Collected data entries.
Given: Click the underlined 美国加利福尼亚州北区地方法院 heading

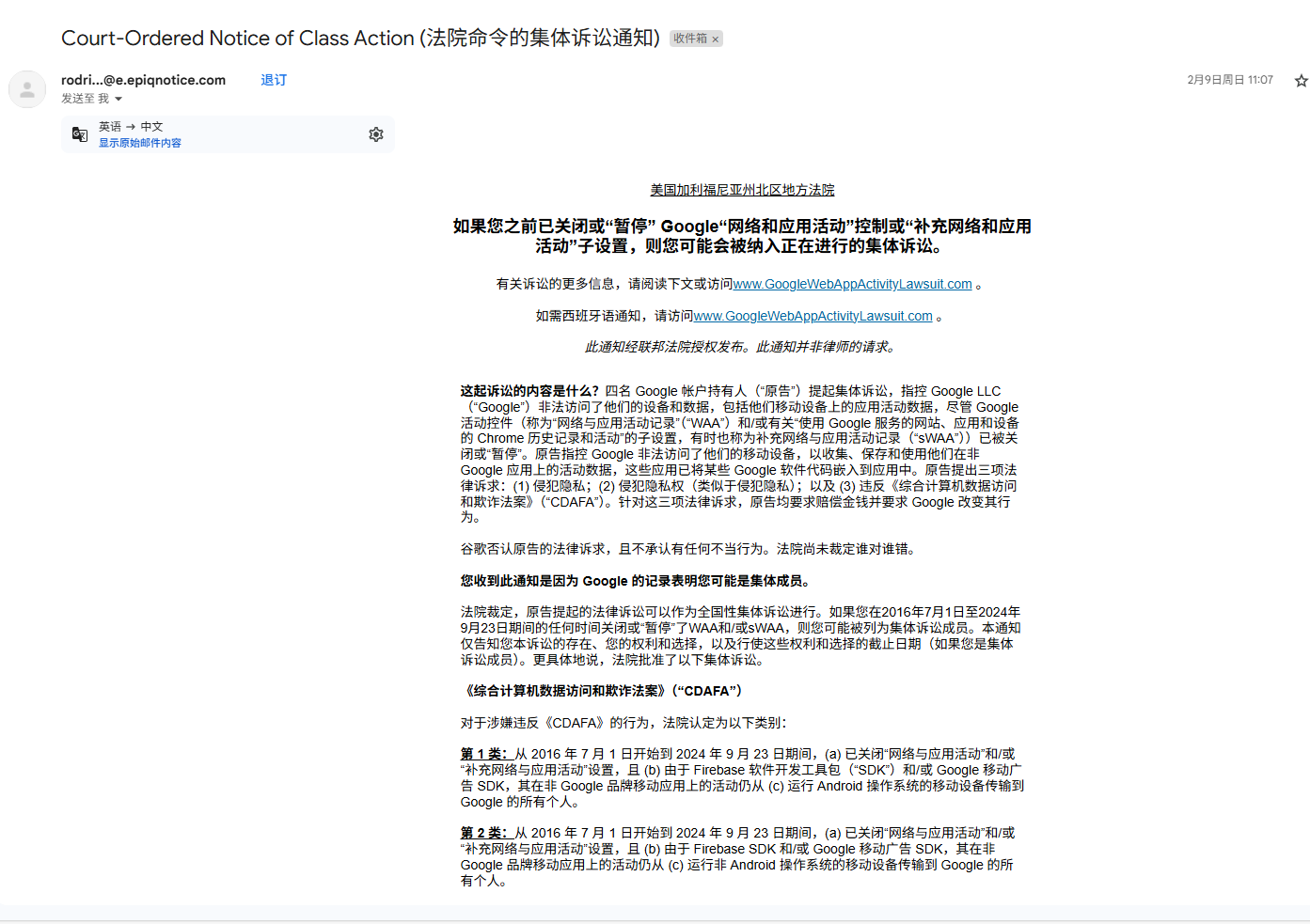Looking at the screenshot, I should tap(742, 190).
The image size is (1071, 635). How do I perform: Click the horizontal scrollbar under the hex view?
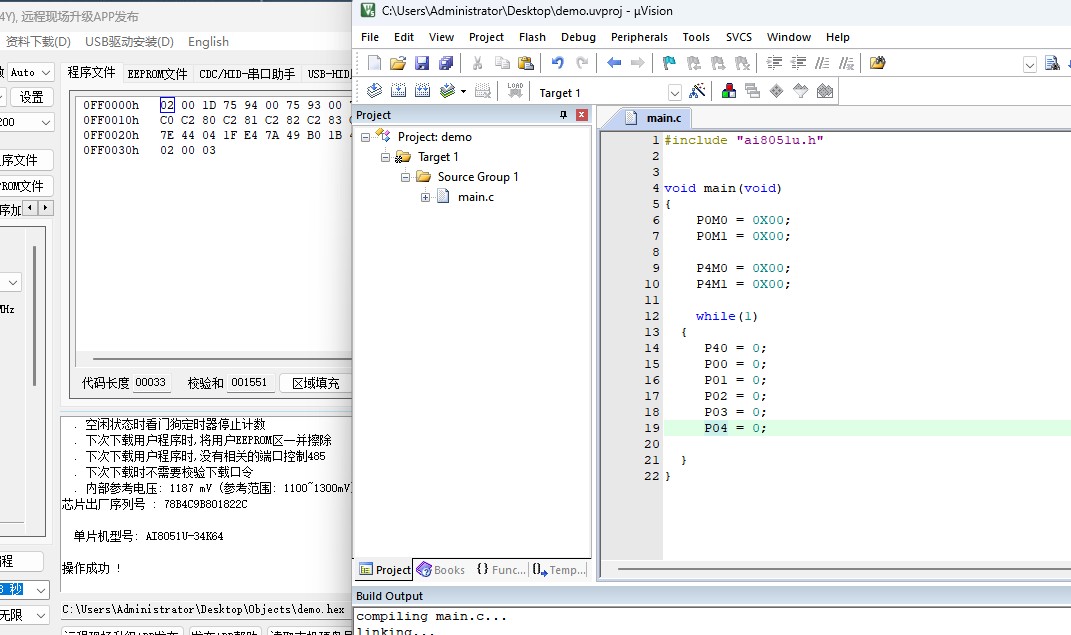[x=222, y=358]

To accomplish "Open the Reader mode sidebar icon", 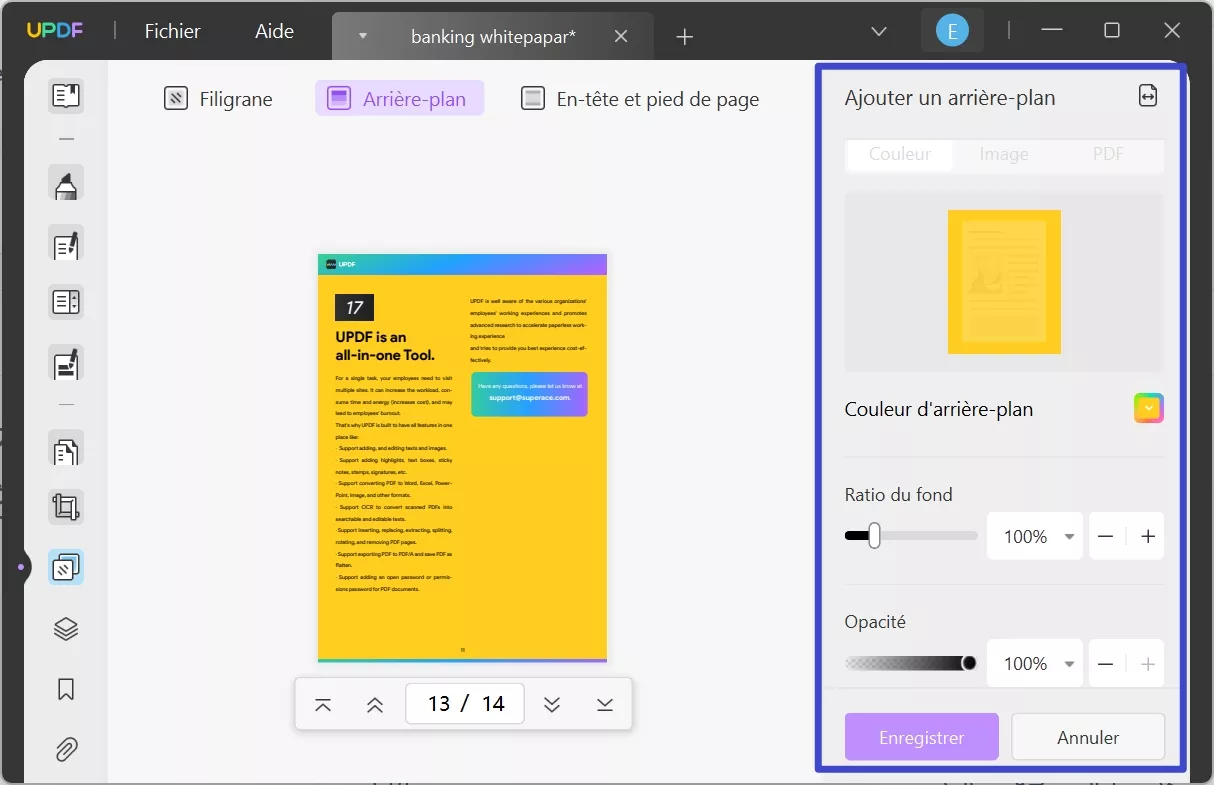I will coord(66,96).
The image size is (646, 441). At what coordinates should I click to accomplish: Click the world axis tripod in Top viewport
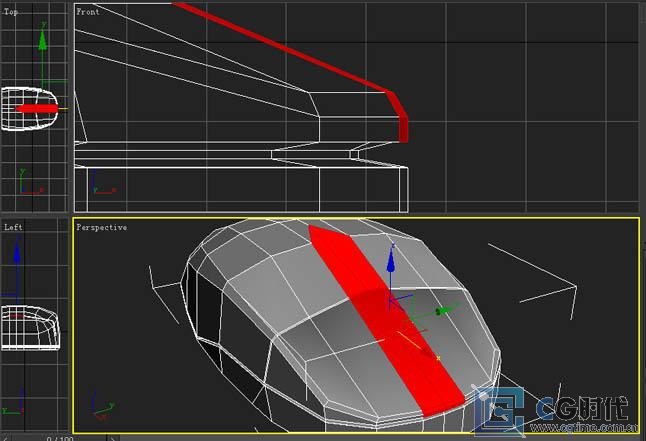25,183
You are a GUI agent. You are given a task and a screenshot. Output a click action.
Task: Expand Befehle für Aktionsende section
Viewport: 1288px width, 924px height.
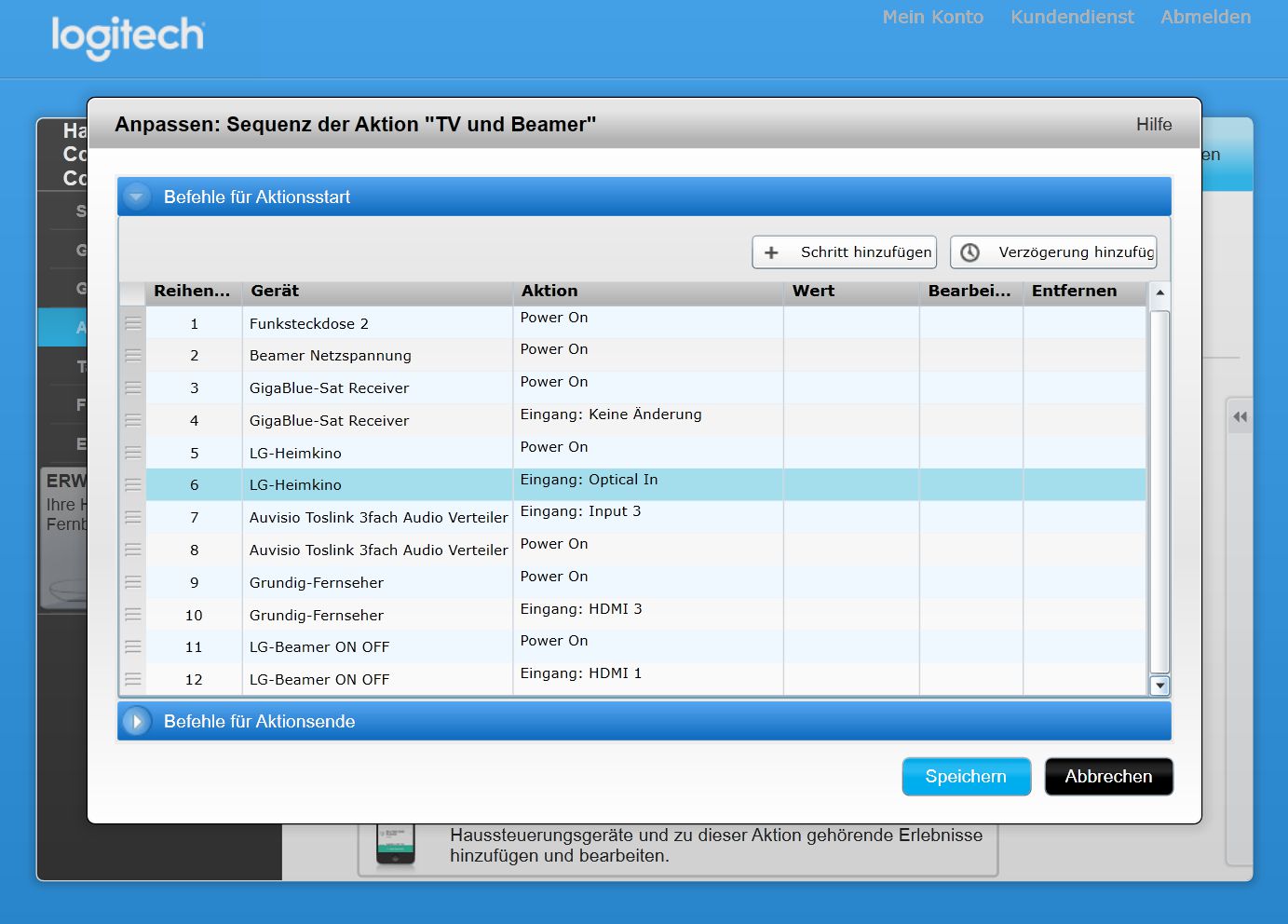pyautogui.click(x=137, y=722)
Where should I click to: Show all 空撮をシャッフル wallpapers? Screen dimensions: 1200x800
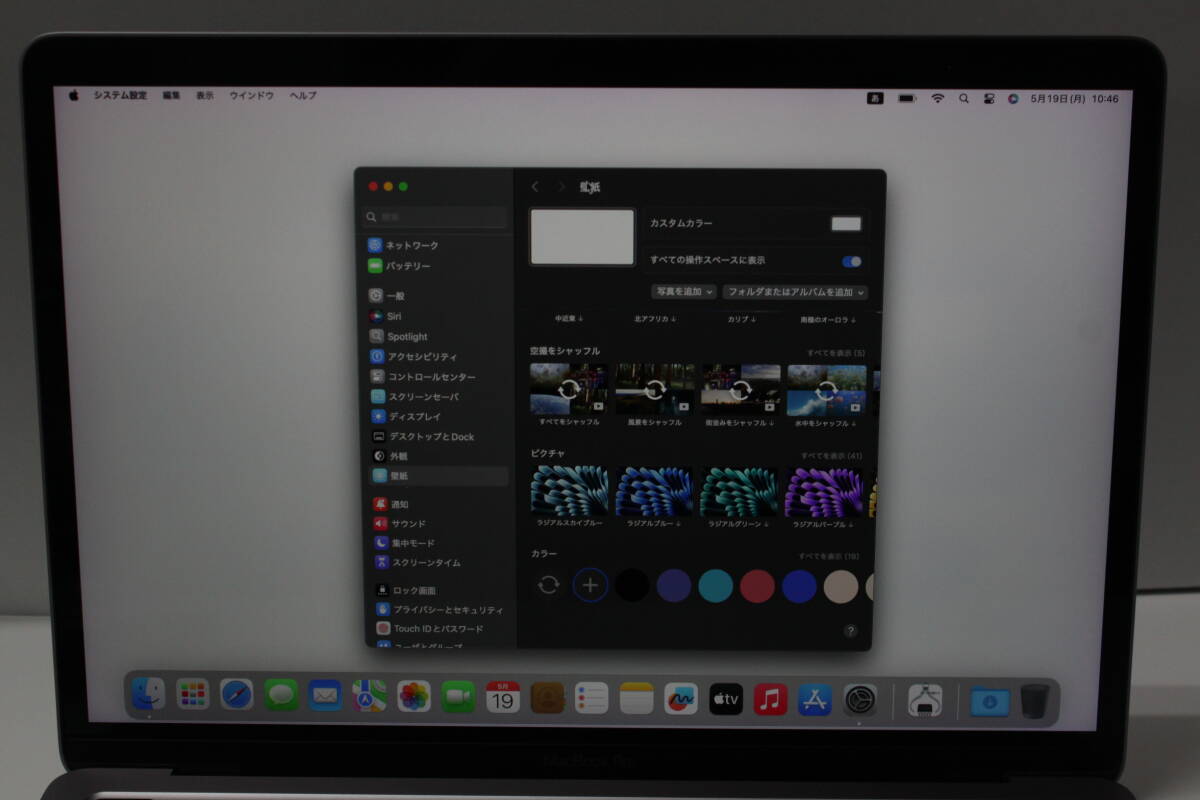pyautogui.click(x=836, y=354)
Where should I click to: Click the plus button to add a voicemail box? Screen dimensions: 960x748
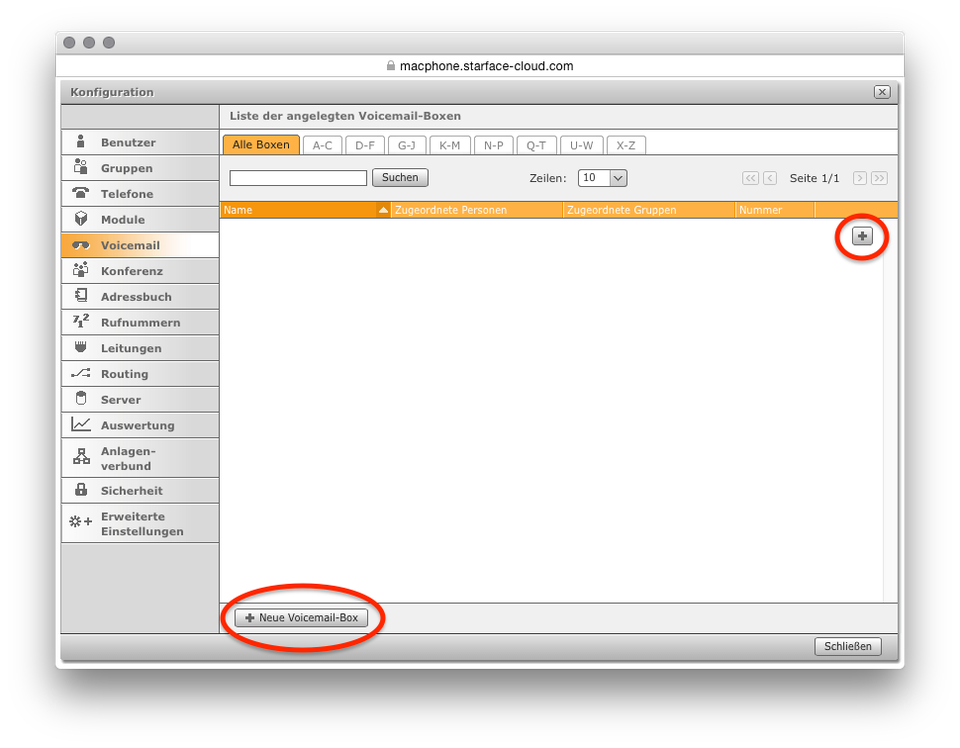[x=861, y=237]
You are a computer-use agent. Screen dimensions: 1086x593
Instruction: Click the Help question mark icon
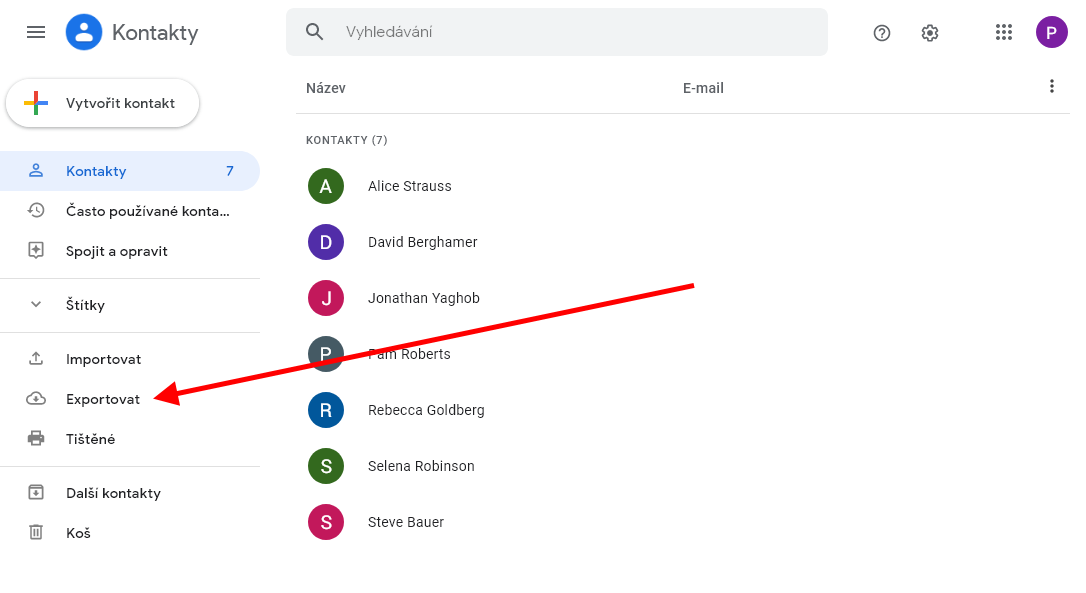pos(882,33)
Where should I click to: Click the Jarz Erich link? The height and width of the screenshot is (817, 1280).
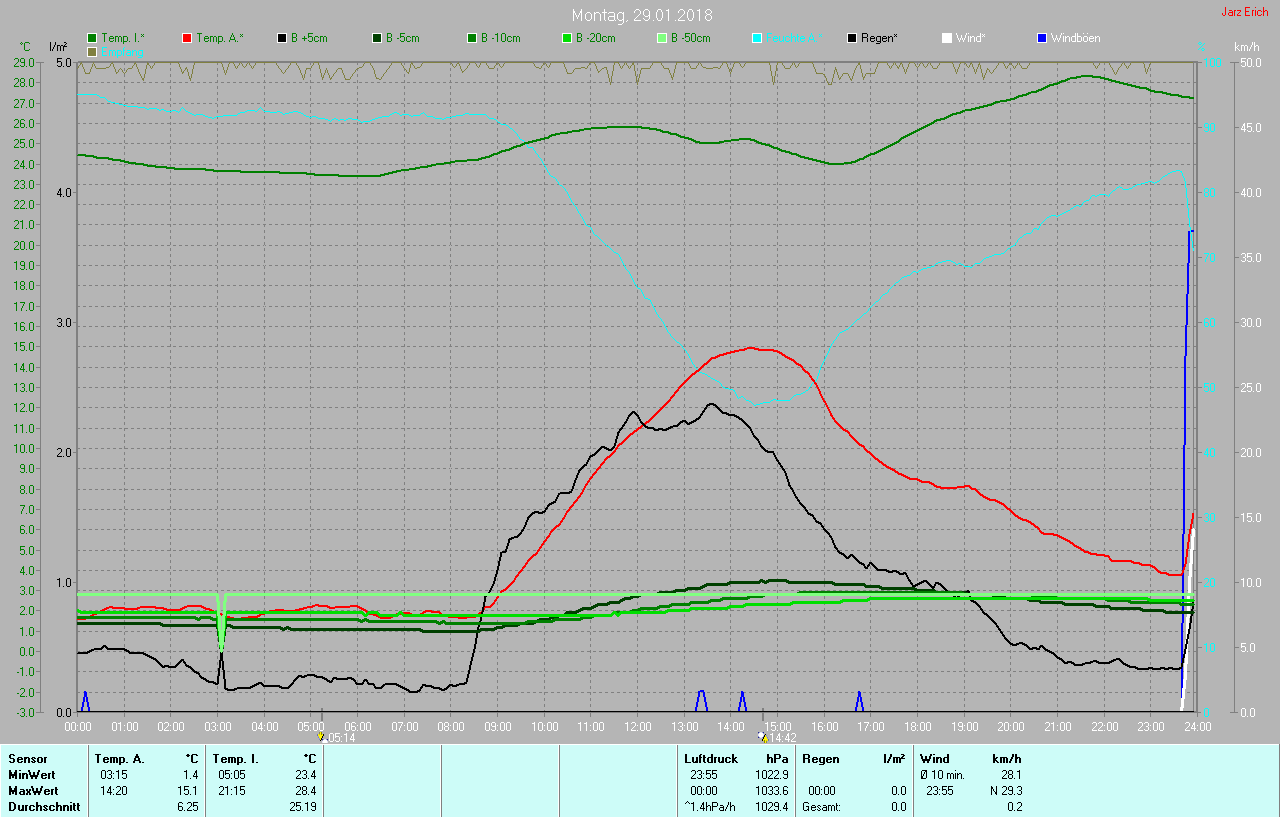(1247, 13)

Work request.
For every line of the records that has the word "agent" in it, make a copy.

Your response.
You are a GUI agent. You are given a task and a screenshot. Output a click action.
You are a computer-use agent. Screen dimensions: 1086x593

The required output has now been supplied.